* [Selection]
*-*-*

# Making dried fruit for mousies



## moustress (Sep 25, 2009)

I've got about 20 lbs. of bananas, and I'm experimenting with recipes and techniques for dehydrating them that would be healthy for mousies (and for me!).

My questions include what to use on the bananas, if anything, to prevent them turning black, what, if anything to sweeten them, or any other addition that is tasty and healthful. I thought of making fruit leather, but the dehydrator I have only has one tray for making that. I had thought of using lemon juice, but then I remembered that citrus is not good for meeces.

I'm trying wine vinegar and honey right now on one bunch of bananas, but they are darkening...and I'm not sure if vinegar is good for mousies. And it smells a little weird in the kitchen right now.


----------



## Rhasputin (Feb 21, 2010)

For bananas, just slice them in about 1/4 inch thick slices and put them on greased baking pans in the over at around 170-200 for a few hours until they're crispy and dry.


----------



## moustress (Sep 25, 2009)

But THAT would EASY! It is the tradition of my family to do things the hard way. And my daughter left me all her stuff when she moved, later telling me she didn't want any of it, so I wanted to give this thing a try.

The dehydrator is taking forever. The pieces of banana have shrunk a bit and got kinda sticky. I've been switching the trays to let them have equal time right over the vents...I'm not impressed with it a-tall. I could just squish them all and spread them on baking pans and ...but I have to eat one more first...they really are quite different and quite good.

Chopping bananas is pretty fast and easy; we'll see what I do.

Thanks.


----------



## Rhasputin (Feb 21, 2010)

You can dry pumpkin, and squash in slices the same way. Grease is important or you'll never get them off of the pan. :lol:


----------



## moustress (Sep 25, 2009)

That's a thought, I have one more pie pumpkin that's half way cooked sitting in the fridge. I made pumpkin pie with one, used a pint of slightly sour half and half that came from the Sisters Camelot as well, sweetened with honey, and a couple of nice organic eggs I had a coupon for as well. I let my hubby and my son pick the spices and flavorings. I prefer my squash unsweetened.

I'm curious; what did you end up doing with all those acorns?


----------



## Rhasputin (Feb 21, 2010)

I didn't get through most of them. But I have several bags of them shelled, boiled, and dried in the freezer. I put them in boiling water to rehydrate them and then let them cool before divvying them out.


----------



## moustress (Sep 25, 2009)

I thought acorns had to be soaked before eating to remove tannin.


----------



## Rhasputin (Feb 21, 2010)

*-*-*

* [Data provided]
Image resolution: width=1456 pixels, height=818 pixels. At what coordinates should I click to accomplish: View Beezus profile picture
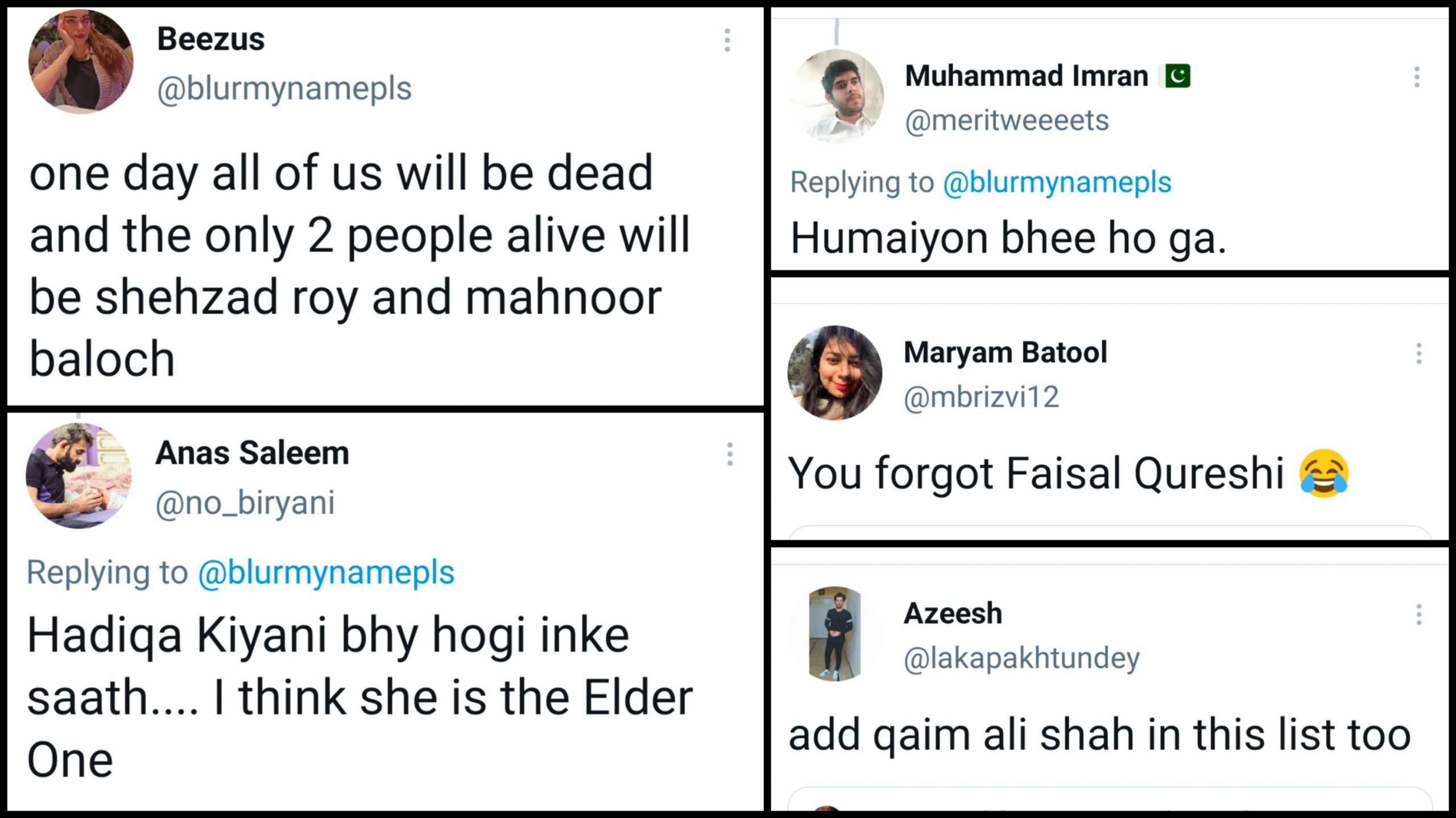pyautogui.click(x=81, y=62)
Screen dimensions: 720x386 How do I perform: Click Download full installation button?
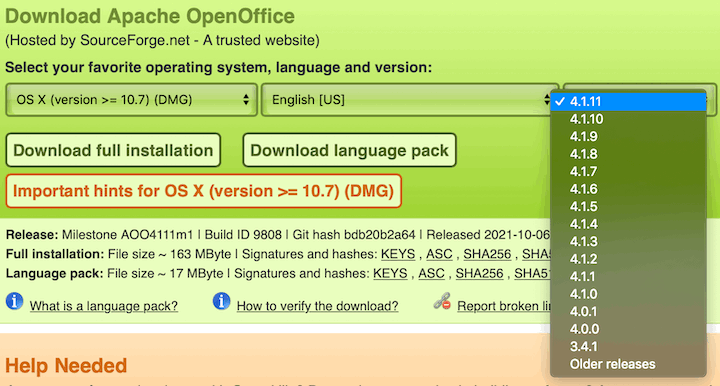(x=113, y=150)
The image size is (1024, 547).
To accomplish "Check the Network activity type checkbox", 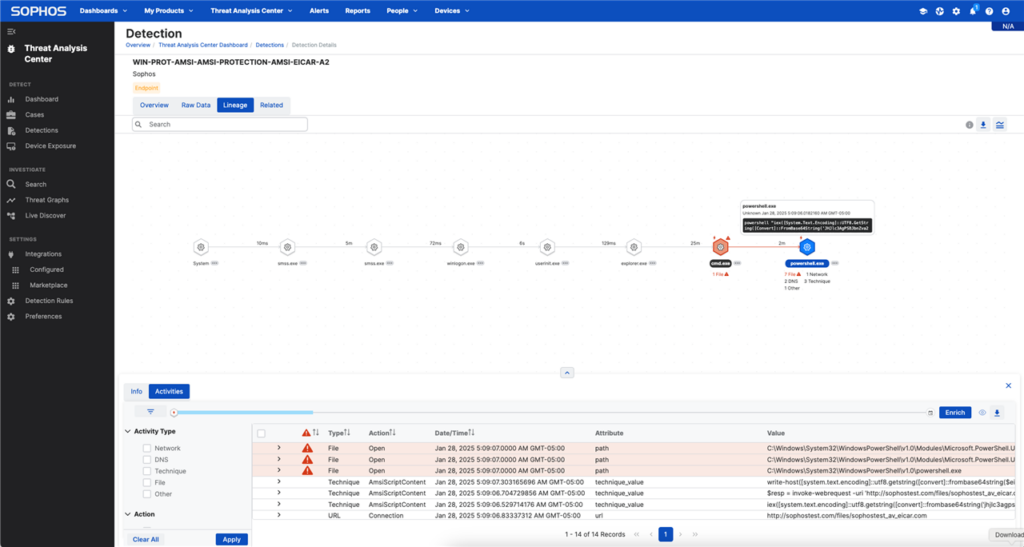I will pyautogui.click(x=147, y=448).
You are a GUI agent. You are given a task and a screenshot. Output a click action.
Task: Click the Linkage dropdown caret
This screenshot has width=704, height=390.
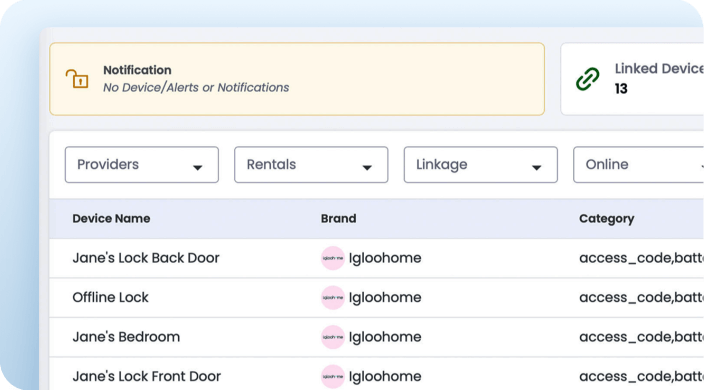coord(536,168)
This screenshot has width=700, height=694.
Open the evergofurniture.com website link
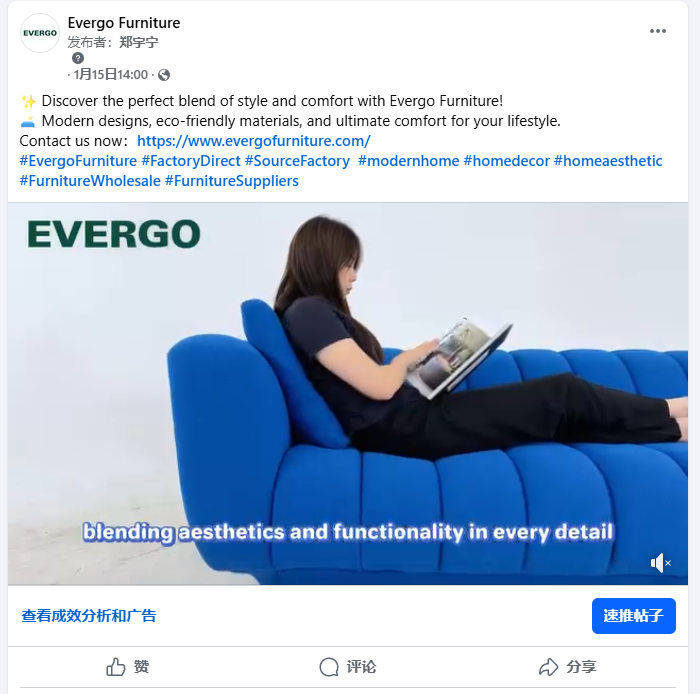coord(254,141)
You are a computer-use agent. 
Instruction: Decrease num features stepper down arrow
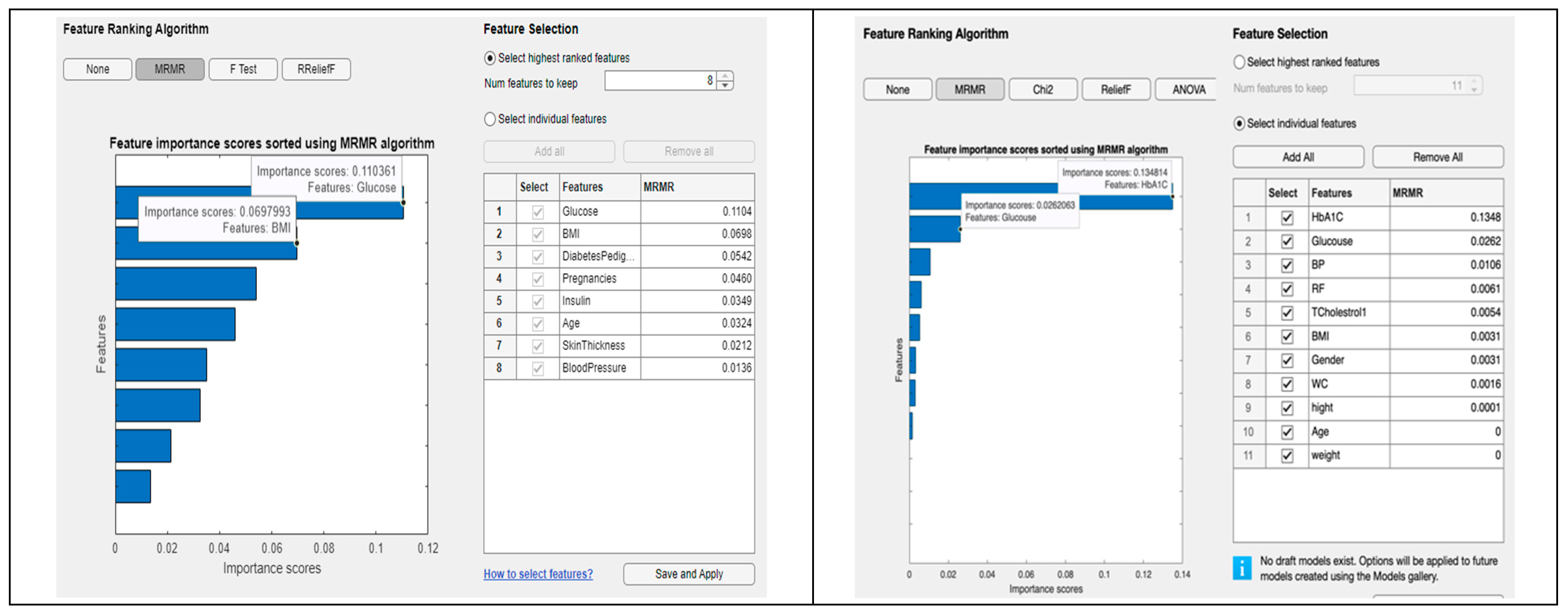[725, 85]
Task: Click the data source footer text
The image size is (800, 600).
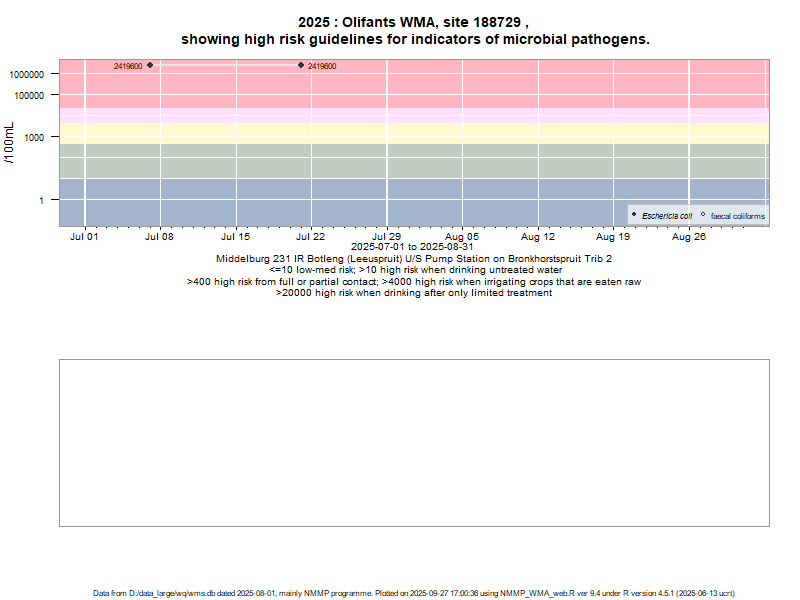Action: (x=414, y=593)
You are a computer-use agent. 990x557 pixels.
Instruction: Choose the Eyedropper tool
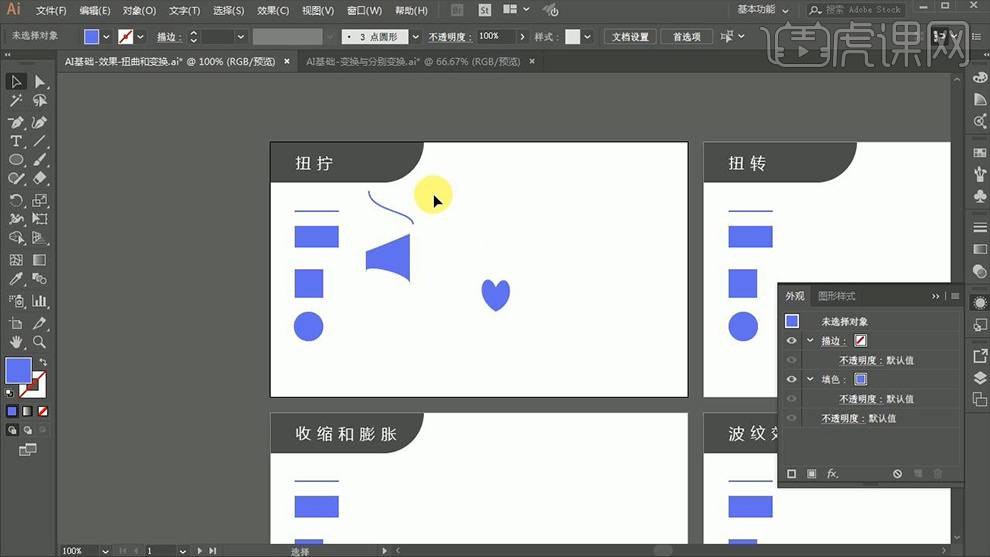coord(16,279)
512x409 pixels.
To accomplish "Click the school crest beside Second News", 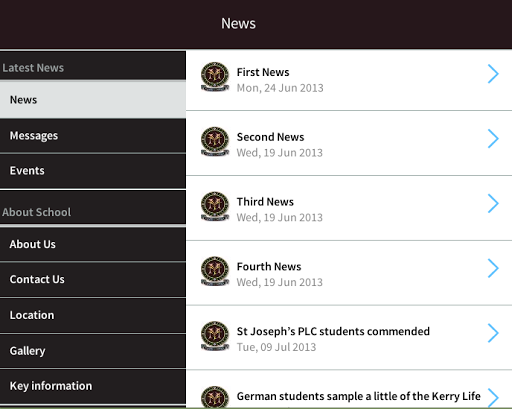I will tap(215, 141).
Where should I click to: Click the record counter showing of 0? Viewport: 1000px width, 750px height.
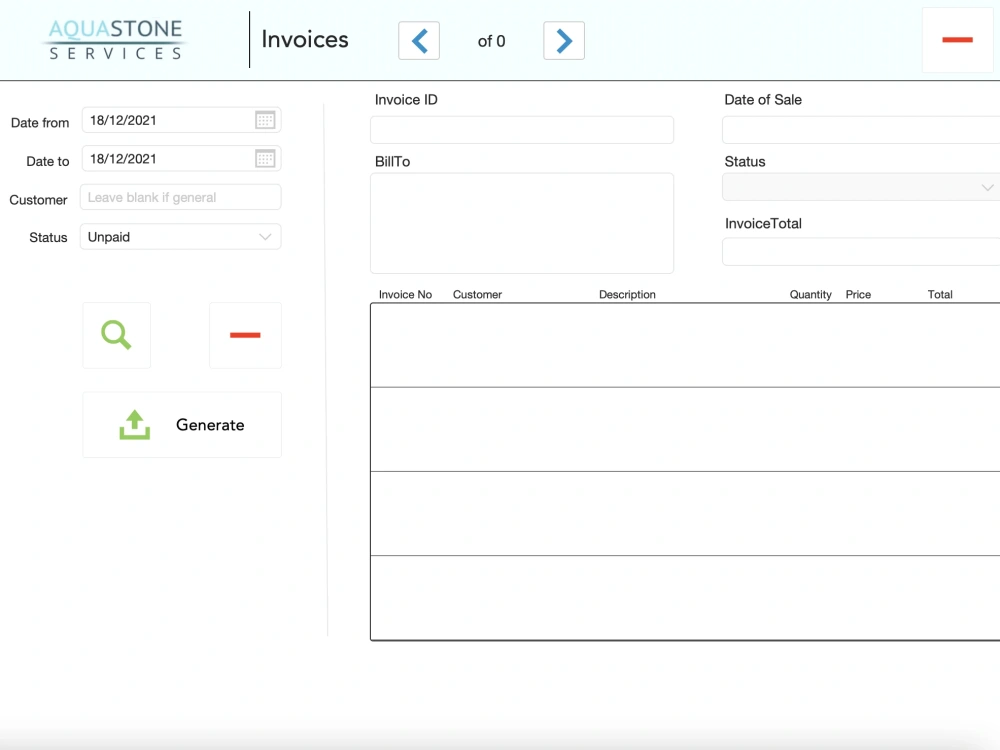[x=491, y=41]
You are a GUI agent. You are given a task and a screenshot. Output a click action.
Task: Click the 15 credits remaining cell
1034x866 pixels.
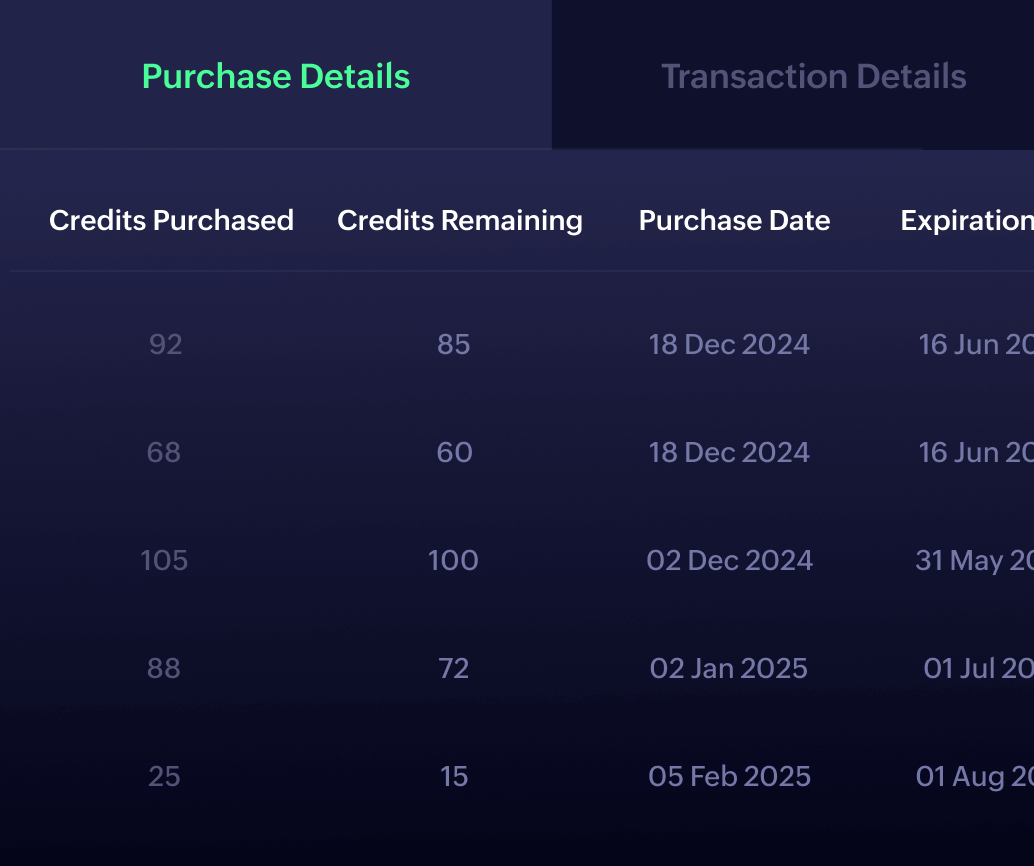[x=455, y=777]
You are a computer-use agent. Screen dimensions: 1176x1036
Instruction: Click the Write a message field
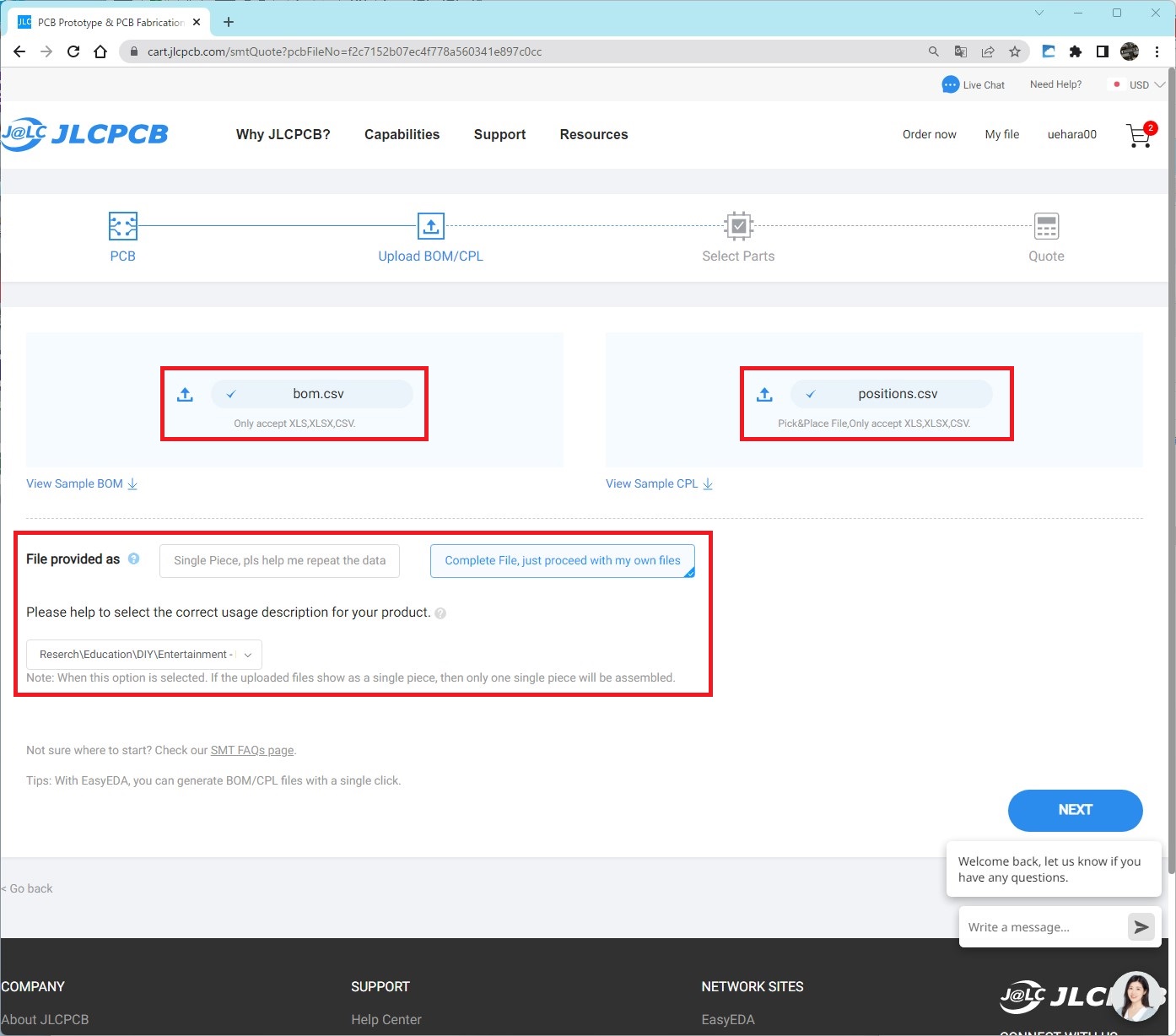(x=1038, y=926)
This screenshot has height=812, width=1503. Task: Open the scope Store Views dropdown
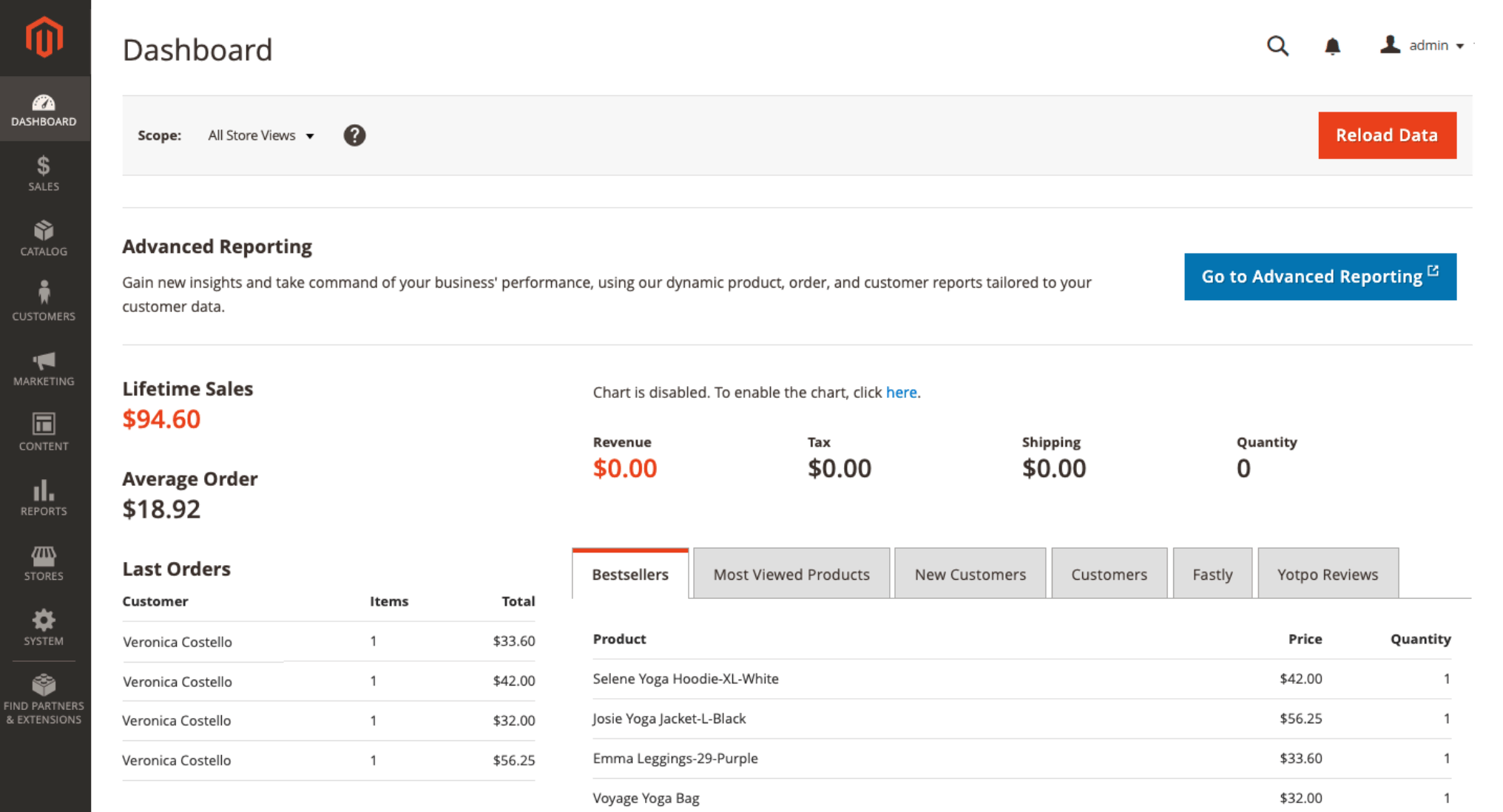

*-*-*

* [Your objective] Write out the portion of the dried-fruit thread that starts at the words "But THAT would" and stops after "and quite good.", copying it word for word.

* [Exercise result]
But THAT would EASY! It is the tradition of my family to do things the hard way. And my daughter left me all her stuff when she moved, later telling me she didn't want any of it, so I wanted to give this thing a try.

The dehydrator is taking forever. The pieces of banana have shrunk a bit and got kinda sticky. I've been switching the trays to let them have equal time right over the vents...I'm not impressed with it a-tall. I could just squish them all and spread them on baking pans and ...but I have to eat one more first...they really are quite different and quite good.